Quand les élections de Obama ou de Biden ont été encensées par notre classe politique c’est oublier que du temps d’Obama jamais l’espionnage économique de la France, surtout dans les domaines militaro-industriels, n’a été aussi organisé et qu’il n’y a aucune raison de penser que Biden fera autrement. Il est temps d’ouvrir les yeux.

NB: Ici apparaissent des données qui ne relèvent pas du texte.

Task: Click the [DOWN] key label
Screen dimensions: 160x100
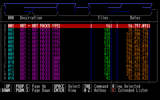Action: click(x=6, y=90)
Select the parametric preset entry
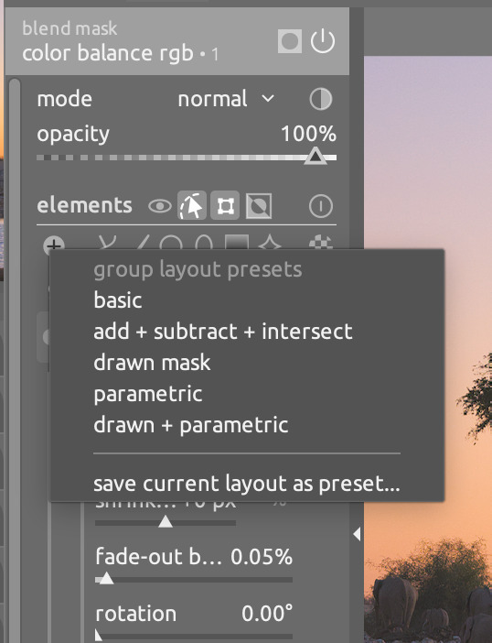 click(x=148, y=394)
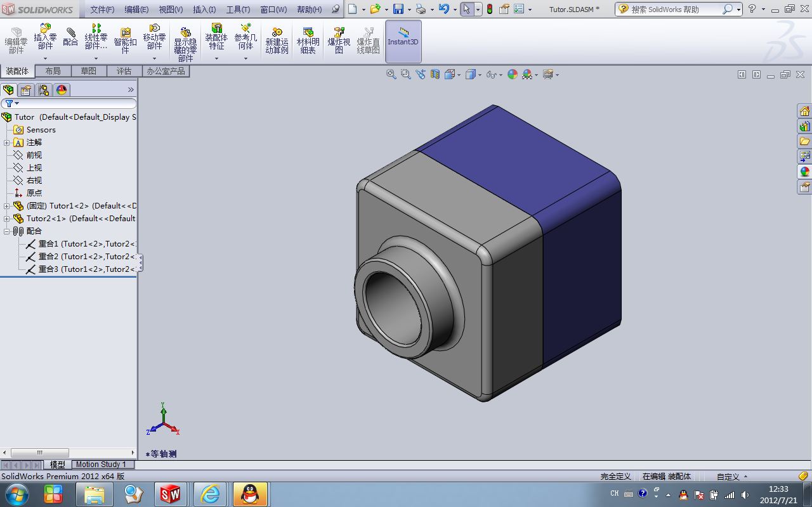Create an 爆炸视图 exploded view
Screen dimensions: 812x507
[339, 41]
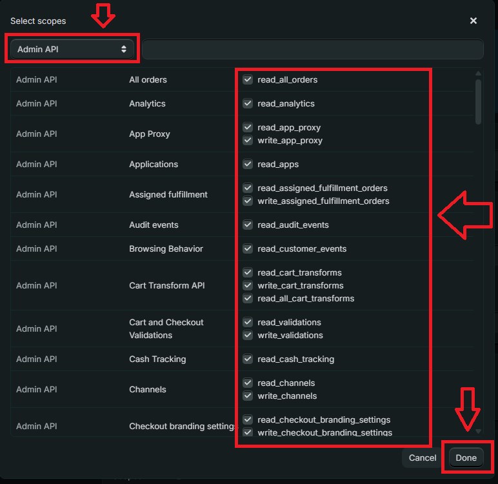Click the scroll down arrow of scopes list
Image resolution: width=498 pixels, height=484 pixels.
tap(478, 430)
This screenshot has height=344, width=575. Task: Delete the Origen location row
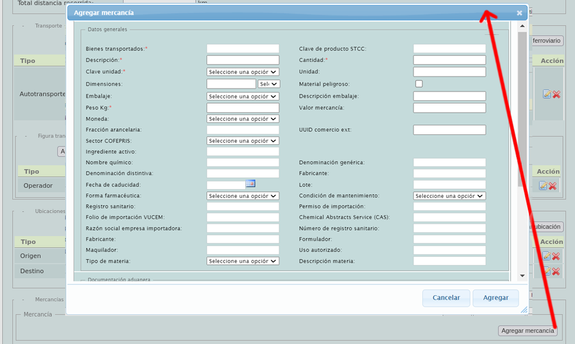pyautogui.click(x=556, y=256)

Une élection présidentielle approchant et tout ce qui vient d’être écrit n’étant en rien ignoré on pourrait s’attendre à une prise de conscience des différents candidats.
Il ne faut en effet pas être grand clerc pour comprendre que la France, seule, ne dispose pas des moyens pour apporter une réponse défensive, mais aussi offensive, à des blocs politico-économico-militaires aussi puissants que les États-Unis d’Amérique ou la Chine. La Russie étant un cas à part car ne disposant pas d’une économie, sauf en termes de matières premières, au niveau des deux autres. Seule l’Union européenne est à même de constituer une « vraie » puissance politique et économique et de prendre des positions communes dont les états membres profiteront.

Force est de constater qu’elle est encore faible pour imposer certaines règles de bon sens à ses états membres. À quoi cela sert-il de financer la Pologne ou la Hongrie si ces pays n’ont aucune intention de faire jouer une préférence européenne dans leurs choix ? Sa politique étrangère est floue, ses organes de décision sont pour le moins nombreux entre Conseil, Commission, Présidence tournante et Parlement on tend à s’y perdre dans le « qui fait quoi ? ». Il n’y a que depuis quelques années qu’une prise de conscience émerge à Bruxelles quant à la nécessité de se doter d’outils de veille et de contrôle des investissements étrangers et de sanction des ruptures de loyauté concurrentielles permettant de répondre efficacement à des actions qui, il y a encore quelques années, seraient passées sans réaction.

Ce rôle à renforcer et structurer de l’Union européenne force est de constater qu’il est ignoré par les principaux candidats à l’élection présidentielle. Pour la plupart ils sont bercés par une rhétorique qui tend à faire de l’Europe et de ses lourdeurs la source de tous nos problèmes nationaux. Ajoutons l’idée bien ancrée que le bouclier américain est intangible et le sujet Europe n’en devient plus un.

Des Républicains à l’extrême droite, l’Union européenne est vue comme un repoussoir au pire et un sujet invisible au mieux, même Michel Barnier a cru bon de tenir des propos contraires à ses engagements passés pour tenter de complaire aux membres de son parti. Pour Le France Insoumise, les communistes et une grande partie des écologistes, l’Union européenne n’est pas un sujet premier, on peut en dire autant pour ce qu’il reste des socialistes. Immigration, santé, éducation, sécurité, nucléaire, inflation… autant de sujets autocentrés qui mobilisent et tendent à faire oublier le reste.

Il est bien seul, avec le Modem, le président Macron pour porter une ambition européenne comme réponse aux enjeux politiques et économiques des années à venir. Des années où il faudra bien prendre conscience que les États-Unis sont certes un allié, mais qui privilégiera toujours son intérêt propre, ce qui nécessite de ne jamais baisser sa garde et de se doter des outils juridiques, militaires, financiers et économiques en rapport.